Another method to reduce the toxic metabolites is the administration of an antidote; in this case, the most suitable for ethylene glycol is the administration of Ethanol, which is most effective if instituted early. Ethanol acts by competing with ethylene glycol for alcohol dehydrogenase, the first enzyme in the degradation pathway. Because ethanol has a much higher affinity for alcohol dehydrogenase, about a 100-times greater affinity, it successfully blocks the breakdown of ethylene glycol into glycolaldehyde, which prevents the further degradation [15]. Without the oxalic acid formation, the nephrotoxic effects can be avoided, but the ethylene glycol is still present in the body. It is eventually excreted in the urine, but supportive therapy for the CNS depression and metabolic acidosis will be required until the ethylene glycol concentrations fall below the toxic limits. Ethanol is readily available in most hospitals, it is inexpensive, and can be administered orally as well as intravenously. Ethanol is usually given intravenously as a 5 or 10% solution in 5% dextrose, but it is also sometimes given orally in the form of a strong spirit such as whisky, vodka, or gin. Patients receiving ethanol therapy also require frequent blood ethanol concentration measurements and dosage adjustments to maintain a therapeutic ethanol concentration. The patient in our retrospective study received ethanol during the treatment as method of reducing of the nephrotoxic effect of metabolites of ethylene glycol. 6 out of 18 patients had an alcoholism medical history and they concomitantly consumed ethanol with ethylene glycol. For these patients, the nephrotoxic effects by reducing the occurrence of toxic metabolites, especially the oxalic acid, were reduced.
________________________________________
▶ [PROBLEM TO WORK ON]: In the passage on ethylene glycol treatment, how much greater is ethanol's affinity for alcohol dehydrogenase than that of ethylene glycol? The rows come from a separate source.

▶ [Entries drawn from a collection]:
________________________________________
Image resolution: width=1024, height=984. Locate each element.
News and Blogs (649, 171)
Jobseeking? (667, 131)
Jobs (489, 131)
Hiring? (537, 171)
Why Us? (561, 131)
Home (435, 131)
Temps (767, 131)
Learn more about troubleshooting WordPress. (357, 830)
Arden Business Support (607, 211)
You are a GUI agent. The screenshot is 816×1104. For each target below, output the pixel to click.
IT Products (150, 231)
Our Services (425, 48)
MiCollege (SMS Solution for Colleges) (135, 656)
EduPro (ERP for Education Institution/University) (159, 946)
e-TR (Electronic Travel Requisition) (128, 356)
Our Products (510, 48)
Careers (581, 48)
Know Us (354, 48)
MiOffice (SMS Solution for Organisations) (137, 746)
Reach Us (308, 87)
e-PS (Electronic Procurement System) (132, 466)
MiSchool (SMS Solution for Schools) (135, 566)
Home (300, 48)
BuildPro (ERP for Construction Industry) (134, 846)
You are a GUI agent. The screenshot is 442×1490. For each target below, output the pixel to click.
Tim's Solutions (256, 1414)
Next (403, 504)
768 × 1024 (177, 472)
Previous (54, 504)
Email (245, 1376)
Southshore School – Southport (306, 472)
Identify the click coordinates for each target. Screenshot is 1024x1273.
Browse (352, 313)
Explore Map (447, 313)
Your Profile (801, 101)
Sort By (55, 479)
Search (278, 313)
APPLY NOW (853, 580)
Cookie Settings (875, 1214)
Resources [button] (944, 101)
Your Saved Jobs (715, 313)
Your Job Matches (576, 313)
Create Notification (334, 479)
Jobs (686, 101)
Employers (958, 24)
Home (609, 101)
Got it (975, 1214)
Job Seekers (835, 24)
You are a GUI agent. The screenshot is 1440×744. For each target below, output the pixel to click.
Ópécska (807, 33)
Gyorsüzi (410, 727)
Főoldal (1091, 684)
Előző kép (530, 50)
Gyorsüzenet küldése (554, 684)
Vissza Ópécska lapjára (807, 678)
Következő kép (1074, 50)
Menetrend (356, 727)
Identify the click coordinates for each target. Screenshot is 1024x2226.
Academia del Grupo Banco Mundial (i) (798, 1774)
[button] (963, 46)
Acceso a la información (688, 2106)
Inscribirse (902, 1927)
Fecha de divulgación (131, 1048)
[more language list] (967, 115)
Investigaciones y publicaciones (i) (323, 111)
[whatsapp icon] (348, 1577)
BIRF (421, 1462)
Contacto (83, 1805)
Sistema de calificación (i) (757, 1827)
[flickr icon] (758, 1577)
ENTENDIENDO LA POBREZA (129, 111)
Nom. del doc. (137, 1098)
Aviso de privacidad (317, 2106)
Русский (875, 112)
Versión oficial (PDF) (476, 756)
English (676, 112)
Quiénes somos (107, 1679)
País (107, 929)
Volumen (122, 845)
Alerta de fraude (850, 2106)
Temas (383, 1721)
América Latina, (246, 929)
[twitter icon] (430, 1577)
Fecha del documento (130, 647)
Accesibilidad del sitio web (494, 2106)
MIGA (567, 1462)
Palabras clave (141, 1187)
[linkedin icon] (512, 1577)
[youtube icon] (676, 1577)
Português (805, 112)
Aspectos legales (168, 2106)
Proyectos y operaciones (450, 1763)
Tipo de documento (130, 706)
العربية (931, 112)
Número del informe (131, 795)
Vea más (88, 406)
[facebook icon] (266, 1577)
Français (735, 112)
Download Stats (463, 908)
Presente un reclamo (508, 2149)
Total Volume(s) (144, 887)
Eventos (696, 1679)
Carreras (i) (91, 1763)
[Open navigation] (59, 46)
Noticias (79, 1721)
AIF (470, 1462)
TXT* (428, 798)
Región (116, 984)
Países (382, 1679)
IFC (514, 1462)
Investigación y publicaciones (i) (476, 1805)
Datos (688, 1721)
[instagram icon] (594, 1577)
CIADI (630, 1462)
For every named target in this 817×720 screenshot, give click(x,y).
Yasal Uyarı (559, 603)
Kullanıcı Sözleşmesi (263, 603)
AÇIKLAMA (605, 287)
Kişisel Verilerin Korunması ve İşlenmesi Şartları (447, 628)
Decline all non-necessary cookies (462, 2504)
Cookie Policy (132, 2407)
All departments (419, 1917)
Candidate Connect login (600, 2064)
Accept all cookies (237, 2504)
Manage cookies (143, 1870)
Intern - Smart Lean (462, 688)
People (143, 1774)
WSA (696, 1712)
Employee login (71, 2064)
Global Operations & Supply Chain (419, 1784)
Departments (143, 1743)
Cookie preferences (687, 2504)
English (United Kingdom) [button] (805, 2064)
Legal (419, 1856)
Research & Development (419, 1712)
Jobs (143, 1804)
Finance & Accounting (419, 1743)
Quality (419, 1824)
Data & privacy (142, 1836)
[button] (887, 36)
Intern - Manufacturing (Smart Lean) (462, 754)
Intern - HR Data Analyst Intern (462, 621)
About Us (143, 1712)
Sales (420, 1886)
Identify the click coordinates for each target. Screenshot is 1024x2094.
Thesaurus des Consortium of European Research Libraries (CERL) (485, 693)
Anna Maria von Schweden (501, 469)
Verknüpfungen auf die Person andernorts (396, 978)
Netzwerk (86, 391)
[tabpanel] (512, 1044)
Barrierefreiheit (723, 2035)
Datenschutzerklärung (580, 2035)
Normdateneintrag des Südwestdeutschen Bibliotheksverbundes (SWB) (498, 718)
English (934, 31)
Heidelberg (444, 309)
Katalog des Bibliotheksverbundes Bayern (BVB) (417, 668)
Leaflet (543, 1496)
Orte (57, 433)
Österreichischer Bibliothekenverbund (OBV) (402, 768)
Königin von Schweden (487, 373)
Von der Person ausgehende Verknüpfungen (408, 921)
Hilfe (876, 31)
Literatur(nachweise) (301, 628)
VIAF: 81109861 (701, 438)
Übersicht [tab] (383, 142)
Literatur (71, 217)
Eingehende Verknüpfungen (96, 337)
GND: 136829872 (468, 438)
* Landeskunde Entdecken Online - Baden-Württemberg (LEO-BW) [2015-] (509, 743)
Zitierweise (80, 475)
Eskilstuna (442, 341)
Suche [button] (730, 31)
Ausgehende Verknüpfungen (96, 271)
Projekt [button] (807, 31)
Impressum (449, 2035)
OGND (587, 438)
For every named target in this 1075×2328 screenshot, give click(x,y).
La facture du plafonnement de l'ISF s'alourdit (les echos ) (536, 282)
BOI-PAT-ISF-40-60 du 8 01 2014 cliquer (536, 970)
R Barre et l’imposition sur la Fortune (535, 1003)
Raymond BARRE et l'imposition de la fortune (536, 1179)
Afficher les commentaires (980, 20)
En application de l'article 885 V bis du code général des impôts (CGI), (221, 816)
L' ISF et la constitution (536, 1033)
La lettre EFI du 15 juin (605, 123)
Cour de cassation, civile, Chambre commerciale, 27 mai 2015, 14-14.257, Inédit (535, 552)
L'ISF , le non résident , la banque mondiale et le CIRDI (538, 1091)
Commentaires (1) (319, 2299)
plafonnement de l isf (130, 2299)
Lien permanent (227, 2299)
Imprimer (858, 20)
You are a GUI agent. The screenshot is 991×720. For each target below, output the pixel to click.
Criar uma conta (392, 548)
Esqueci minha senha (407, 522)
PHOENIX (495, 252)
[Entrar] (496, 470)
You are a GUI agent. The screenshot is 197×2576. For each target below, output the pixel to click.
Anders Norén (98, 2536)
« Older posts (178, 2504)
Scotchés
________________________________________
▶ [RESULT OF THIS EXERCISE]: About 100 times greater.